For Noah, who’s modeled for L’Oreal and Stella Artois, and played a king in the Kristen Stewart film Snow White and The Huntsman, Pandora enables him to do something he’s always wanted to do. “I mean I got to go on a spaceship. I’ve always wanted to do that.” Noah thinks the trappings of sci-fi are cool. He’s excited for the show to explore the aspects of portal technology it first introduces.

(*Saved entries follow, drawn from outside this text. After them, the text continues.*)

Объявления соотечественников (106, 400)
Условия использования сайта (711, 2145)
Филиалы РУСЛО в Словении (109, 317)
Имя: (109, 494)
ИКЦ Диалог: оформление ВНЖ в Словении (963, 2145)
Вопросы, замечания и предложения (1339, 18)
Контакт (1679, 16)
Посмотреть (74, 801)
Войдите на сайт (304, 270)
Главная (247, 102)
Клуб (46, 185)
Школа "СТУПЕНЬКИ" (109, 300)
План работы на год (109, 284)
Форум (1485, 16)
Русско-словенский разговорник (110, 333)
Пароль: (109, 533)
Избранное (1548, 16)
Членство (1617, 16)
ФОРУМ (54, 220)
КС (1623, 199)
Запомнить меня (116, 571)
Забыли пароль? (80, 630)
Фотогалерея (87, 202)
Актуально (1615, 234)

The physics of melting black holes might be the key to Jax’s mysterious identity, but Noah said he was just as excited for the non-sci-fi aspects of the show. It’s the dynamics between the characters that will propel the show forward (hopefully into a second season), according to the actor. “I would say it’s really the characters that are being evolved in this that I’m really excited about,” he mentioned. “I think all the other stuff — great portals and spaceships and alien races and conflict and all that — it’s going to be exciting and cool and compelling. But I think it’s the characters that are being evolved and developed that really give it the legs to go forward.”

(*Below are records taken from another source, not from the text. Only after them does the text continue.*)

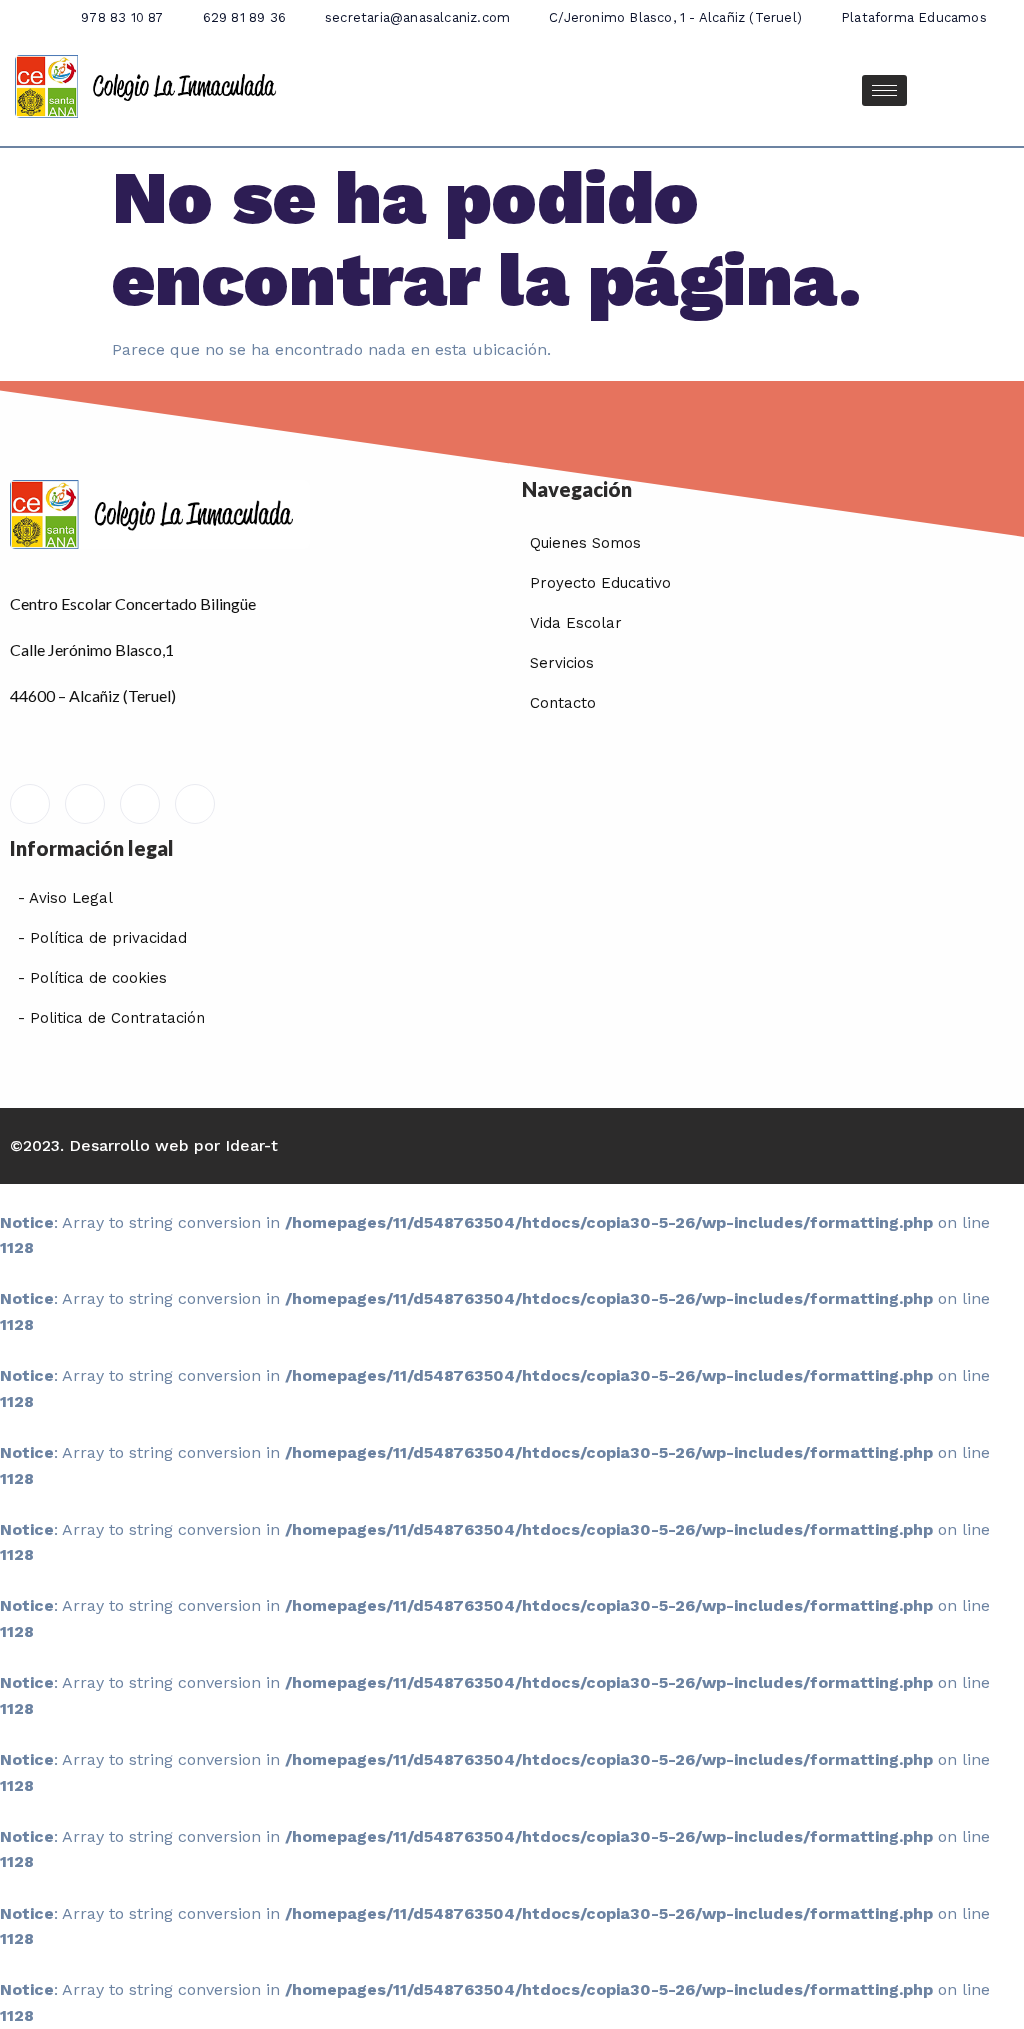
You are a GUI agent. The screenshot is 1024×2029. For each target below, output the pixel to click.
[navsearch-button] (989, 90)
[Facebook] (85, 804)
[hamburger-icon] (884, 90)
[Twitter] (140, 804)
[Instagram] (195, 804)
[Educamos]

On-set, it’s the camaraderie amongst the cast that makes the project special. “There’s a cohesion… and generosity and maturity and enlightenment in a way amongst the cast that, you know … is rare and is cherished,” Noah says. Like on most CW shows, there’s a bit of a division between those that play the adults and those that play the younger characters. (Just look at Riverdale and Gossip Girl, for example.) Priscilla Quintana and her costars Raechelle Banno and Ben Radcliffe are all still fresh faces in Hollywood.
Noah, on the other hand, has been acting since he was young. “When I was growing up at their age I felt like adult actors were kind of going, ‘You know you need to fall into line and realize that you know you’re a young puppy and we’re the establishment.'” he recalled. But things have changed since he was younger. “We’re in a very different world now and I’m really happy to inhabit it and feel like I’m there to encourage and nurture and support.”

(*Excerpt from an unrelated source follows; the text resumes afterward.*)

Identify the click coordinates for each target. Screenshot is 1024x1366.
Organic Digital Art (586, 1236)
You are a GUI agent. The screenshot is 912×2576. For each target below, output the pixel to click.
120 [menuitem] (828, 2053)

When asked about the CW’s dominance in teen TV, he cited the network’s playful approach to its shows. “Westworld and House of Cards and shows that I’ve been watching plenty going, ‘Wow, this is amazing’ and they are.” But Pandora, he thinks, has something that more serious-seeming TV shows lack. “We’re not trying to be so intellectually clever … It’s being heartfelt and imaginative that’s more how younger minds relate [to The CW]. It’s more of a heart connection than a cerebral head one, you know?”
At home in Sussex, England, Noah spends his time tending to his garden plot. It’s a hobby that doesn’t mind when he’s gone for long periods of time working on a project. “I go off and I inhabit these different worlds and these different characters and there’s something sort of reliable about the idea that you come home to something and even if you completely neglect a vegetable patch or a flower bed or a garden that actually in some ways that’s it sort of makes it better … the stronger elements come through as a result.”
Though he’s content putzing around his patch of earth in real life, he doesn’t want it to stay that way on Pandora. He hopes it’s not the young stars who get to have all the fun. “I don’t want to be just stuck on Earth. I’m excited to get off-planet, fast.”
Pandora airs on the CW Tuesdays, 8:00 PM – 9:00 PM EST.